» **What the task requires**
Extract every line of the material that holds the string "computer".

» **Supplied entries**
= = = = = = =
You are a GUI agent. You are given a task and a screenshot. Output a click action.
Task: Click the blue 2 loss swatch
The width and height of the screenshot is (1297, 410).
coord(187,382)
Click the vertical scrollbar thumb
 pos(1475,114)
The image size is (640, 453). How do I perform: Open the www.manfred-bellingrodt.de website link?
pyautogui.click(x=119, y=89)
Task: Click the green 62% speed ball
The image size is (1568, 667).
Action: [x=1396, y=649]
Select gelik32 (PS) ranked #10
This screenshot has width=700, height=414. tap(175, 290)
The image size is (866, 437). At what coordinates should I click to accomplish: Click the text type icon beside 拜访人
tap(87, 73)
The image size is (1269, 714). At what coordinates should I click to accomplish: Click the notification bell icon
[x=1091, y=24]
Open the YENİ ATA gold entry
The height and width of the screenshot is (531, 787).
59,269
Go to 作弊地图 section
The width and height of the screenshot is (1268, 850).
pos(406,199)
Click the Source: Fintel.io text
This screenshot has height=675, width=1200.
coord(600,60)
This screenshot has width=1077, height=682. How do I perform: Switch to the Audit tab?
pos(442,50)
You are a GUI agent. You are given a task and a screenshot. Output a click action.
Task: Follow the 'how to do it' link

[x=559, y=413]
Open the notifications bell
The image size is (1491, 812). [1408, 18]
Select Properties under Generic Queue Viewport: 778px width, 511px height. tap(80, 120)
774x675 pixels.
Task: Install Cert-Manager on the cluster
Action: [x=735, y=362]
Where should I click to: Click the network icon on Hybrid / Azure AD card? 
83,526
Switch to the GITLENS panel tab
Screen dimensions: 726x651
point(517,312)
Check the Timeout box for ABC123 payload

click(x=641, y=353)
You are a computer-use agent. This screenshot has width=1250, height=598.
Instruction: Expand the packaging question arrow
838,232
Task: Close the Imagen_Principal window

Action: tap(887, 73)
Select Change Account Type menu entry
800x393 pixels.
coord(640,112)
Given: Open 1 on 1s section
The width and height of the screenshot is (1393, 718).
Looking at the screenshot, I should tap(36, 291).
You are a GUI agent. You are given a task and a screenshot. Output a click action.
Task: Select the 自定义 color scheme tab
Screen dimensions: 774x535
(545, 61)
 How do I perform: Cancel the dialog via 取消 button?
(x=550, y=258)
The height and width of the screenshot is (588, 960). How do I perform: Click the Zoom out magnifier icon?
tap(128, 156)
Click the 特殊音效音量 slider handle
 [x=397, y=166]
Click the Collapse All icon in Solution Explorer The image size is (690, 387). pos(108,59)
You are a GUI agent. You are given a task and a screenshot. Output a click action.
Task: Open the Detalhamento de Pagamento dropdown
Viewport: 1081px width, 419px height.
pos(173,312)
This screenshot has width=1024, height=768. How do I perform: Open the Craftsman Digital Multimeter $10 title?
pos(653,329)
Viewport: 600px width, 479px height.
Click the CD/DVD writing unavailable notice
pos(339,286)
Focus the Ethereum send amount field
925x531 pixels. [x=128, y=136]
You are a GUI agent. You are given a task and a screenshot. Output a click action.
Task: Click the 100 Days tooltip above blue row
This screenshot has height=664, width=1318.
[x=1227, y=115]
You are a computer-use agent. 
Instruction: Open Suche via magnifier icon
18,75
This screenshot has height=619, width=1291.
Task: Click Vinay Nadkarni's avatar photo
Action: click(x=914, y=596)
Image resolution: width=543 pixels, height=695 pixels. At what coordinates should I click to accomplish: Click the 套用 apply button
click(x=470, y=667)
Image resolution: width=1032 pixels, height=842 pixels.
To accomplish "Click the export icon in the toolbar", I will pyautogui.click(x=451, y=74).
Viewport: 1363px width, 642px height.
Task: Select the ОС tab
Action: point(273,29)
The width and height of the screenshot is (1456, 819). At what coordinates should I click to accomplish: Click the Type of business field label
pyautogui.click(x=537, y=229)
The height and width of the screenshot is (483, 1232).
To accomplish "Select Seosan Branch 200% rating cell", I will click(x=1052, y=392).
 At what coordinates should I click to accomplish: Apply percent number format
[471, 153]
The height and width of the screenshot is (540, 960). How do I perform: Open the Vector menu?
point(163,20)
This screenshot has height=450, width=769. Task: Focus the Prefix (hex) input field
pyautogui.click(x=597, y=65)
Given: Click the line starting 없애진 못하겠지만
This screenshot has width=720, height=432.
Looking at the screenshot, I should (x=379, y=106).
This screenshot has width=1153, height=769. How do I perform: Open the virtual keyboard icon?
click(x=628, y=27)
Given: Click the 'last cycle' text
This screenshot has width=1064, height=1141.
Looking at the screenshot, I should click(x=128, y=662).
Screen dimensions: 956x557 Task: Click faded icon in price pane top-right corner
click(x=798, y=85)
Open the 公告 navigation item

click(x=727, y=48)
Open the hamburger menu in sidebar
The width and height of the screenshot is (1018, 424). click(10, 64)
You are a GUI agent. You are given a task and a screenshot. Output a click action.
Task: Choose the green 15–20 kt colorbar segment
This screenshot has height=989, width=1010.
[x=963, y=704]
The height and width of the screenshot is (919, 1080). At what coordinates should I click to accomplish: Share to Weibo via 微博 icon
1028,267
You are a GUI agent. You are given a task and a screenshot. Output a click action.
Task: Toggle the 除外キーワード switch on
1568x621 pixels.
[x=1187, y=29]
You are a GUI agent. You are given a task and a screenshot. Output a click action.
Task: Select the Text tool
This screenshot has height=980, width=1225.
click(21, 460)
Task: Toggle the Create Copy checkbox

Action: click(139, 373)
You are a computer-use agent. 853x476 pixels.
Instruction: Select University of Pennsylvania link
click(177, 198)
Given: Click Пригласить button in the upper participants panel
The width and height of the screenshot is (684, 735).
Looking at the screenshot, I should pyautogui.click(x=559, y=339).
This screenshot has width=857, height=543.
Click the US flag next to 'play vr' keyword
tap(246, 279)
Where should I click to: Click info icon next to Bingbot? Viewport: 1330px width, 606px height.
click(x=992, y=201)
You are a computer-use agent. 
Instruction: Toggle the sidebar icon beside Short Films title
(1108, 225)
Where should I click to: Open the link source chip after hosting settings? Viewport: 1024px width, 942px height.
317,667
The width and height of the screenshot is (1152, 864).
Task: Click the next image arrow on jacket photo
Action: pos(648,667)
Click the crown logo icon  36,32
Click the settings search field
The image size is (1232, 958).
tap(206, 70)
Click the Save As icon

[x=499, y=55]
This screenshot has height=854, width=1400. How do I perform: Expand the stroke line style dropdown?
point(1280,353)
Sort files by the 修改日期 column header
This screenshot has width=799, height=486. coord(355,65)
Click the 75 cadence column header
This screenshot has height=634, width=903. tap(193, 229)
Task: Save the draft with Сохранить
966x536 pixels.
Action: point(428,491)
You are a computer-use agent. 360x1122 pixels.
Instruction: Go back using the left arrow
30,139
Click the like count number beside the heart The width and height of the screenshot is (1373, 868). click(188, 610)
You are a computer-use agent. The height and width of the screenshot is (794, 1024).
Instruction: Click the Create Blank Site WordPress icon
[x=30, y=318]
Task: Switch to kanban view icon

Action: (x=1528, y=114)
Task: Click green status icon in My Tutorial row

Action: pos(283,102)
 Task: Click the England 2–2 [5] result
= = = = = = =
» **Written answer**
You are a computer-use agent. This screenshot has width=1250, height=598.
You are a computer-use agent. 
You are a computer-use agent. 853x476 pixels.
You are a computer-use agent. 
You are a computer-use agent. 360x1122 pixels.
You are a computer-use agent. The height and width of the screenshot is (794, 1024).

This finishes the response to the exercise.